Esta semana que ahora apenas estamos empezando a desgranar tiene muchas posibilidades de ser el principio de algo, que quizás no tengamos muy claro aún qué, pero sí en qué terrenos se va a jugar. Y sin lugar a dudas el campo de debate sobre el que están todos los focos es el del nacionalismo catalán.

A los que arguyen que las disputas entre Mas y Duran i Lleida, como antes lo fueron entre éste y Roca o con el propio Pujol, son una especie de tiovivo que por más vueltas que dé, por más acelerado que vaya, nunca acaba descarrilando, habría que recordarles que la situación actual no tiene precedentes, que por primera vez las desavenencias se dan cuando están en la oposición y ese es un elemento importante para CiU. Porque una de las grandes diferencias entre CiU y ERC, por mencionar a la otra gran formación nacionalista, al margen de otras especificidades más políticas, es que CiU es una coalición que se ha desarrollado desde el poder, que ha crecido en el poder, autonómico y también del Estado, a través de los frecuentes pactos de gobierno que establecía con el PSOE o con el PP cuando éstos gobernaban sin mayoría absoluta.CiU tiene ahora un problema, y no es menor: tiene que hacer política desde la oposición, debe desarrollar su proyecto al margen del poder, pues la institución de mayor presupuesto que gobiernan es la Diputación de Tarragona.
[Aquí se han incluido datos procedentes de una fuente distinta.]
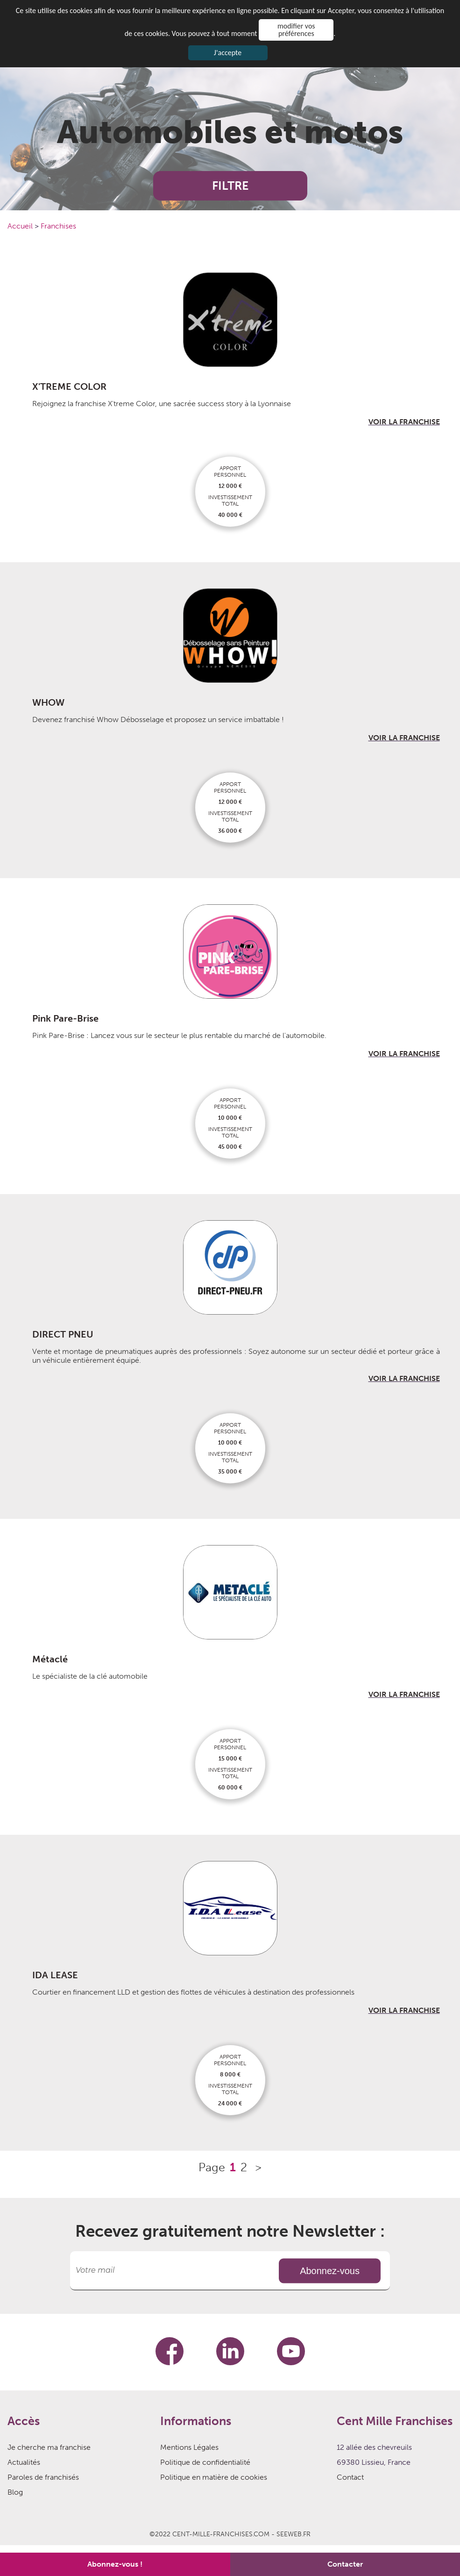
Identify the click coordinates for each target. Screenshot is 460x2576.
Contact (350, 2477)
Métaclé (50, 1659)
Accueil (21, 226)
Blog (15, 2492)
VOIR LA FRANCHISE (404, 421)
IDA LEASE (55, 1975)
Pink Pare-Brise (65, 1018)
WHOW (48, 702)
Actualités (23, 2462)
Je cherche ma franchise (49, 2447)
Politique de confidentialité (205, 2462)
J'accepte (227, 52)
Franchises (58, 226)
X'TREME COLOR (69, 386)
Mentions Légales (189, 2447)
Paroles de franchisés (43, 2477)
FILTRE (230, 186)
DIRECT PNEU (62, 1334)
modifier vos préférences (296, 29)
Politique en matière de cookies (213, 2477)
Para una coalición acostumbrada a plantear el conflicto político en términos de Catalunya contra el gobierno del Estado, no es fácil tener que limitarse en estos momentos a una oposición contra el gobierno de la Generalitat.

Por eso, CiU ha empezado a sufrir un severo desgaste. Y la amalgama de ideologías políticas que conviven en su seno han empezado a producir los primeros roces: en la oposición, cuando no se disfruta del poder, los socialdemócratas contentos con la campaña de Trias no conviven tan tranquilamente con los liberales de CDC o con los democristianos de Unió Democràtica. Cada una de estas opciones tiene un proyecto distinto de Estado, unos aliados preferidos y una prioridad diferente en su estrategia.

Las diferencias entre Mas y Duran no son, pues, ni puramente personalistas, ni pasajeras, lo que no quiere decir ni mucho menos que estén el borde la ruptura. Mas antepone la reconquista de la Generalitat a cualquier otro objetivo; Duran prefiere asegurarse su participación en la gobernabilidad del Estado para desarrollar sus ideas políticas. La primera reunión que han celebrado ambos esta semana sólo ha servido para mantener las espadas en alto.En otros campos del nacionalismo, aquellos de los que proceden los votantes de ERC, las diferencias tampoco son esporádicas y esta semana veremos qué cariz van tomando los acontecimientos. El combate principal lo disputan Carod Rovira y Joan Puigcercós, aunque probablemente los planteamientos más nítidamente políticos estén en las corrientes que encabezan Joan Carretero (Reagrupament.cat) y Uriel Bertran (Esquerra independentista).

El caso de ERC, sin embargo, no deja de ser curioso: ¡Cuánto mayor es su presencia institucional, cuando el partido se halla en la mejor posición de su historia reciente, un mal resultado en las últimas municipales ha sacudido sus cimientos hasta empujarlo a una crisis de incierta resolución! Bertran agrupa a los sectores más alternativos, en línea con la ERC más joven; Carretero a los más próximos ideológicamente a los sectores más radicales de CDC. En medio, Puigcercós maniobra para ganar internamente una batalla que él no ha provocado, y Carod Rovira intenta una reconversión del partido hacia estructuras más propias de una formación asentada en el poder, lo que puede dejarle solo y como el gran perdedor.